• _Problem requirements_:
In the listing below, locate the lines bearing the word "screenshot". Copy every one of them.

• _Provided entries_:
"""
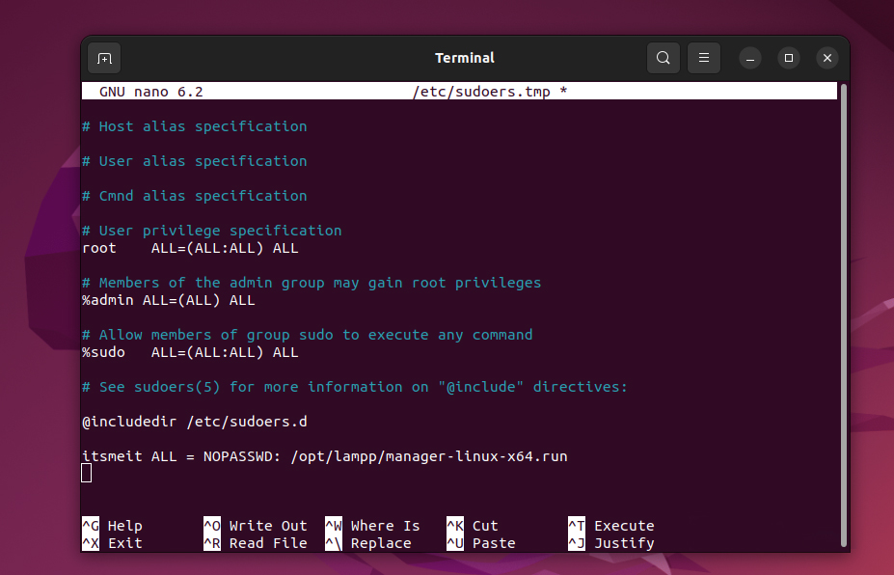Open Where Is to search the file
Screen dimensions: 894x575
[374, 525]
"""
"""
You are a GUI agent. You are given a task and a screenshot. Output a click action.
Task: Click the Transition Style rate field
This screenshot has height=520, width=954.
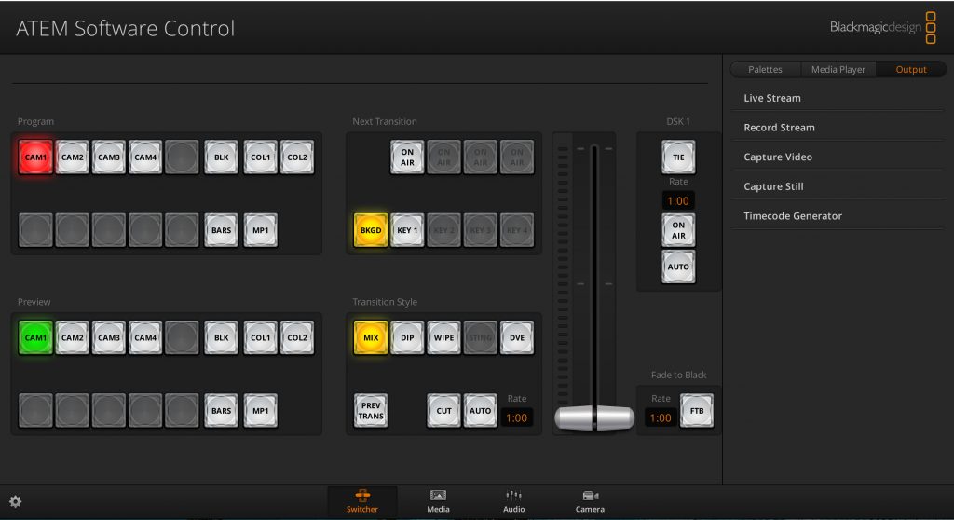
"""
• _The completed task_:
You are a GUI agent. You are given a task and a screenshot. Output a click action.
This screenshot has height=520, width=954.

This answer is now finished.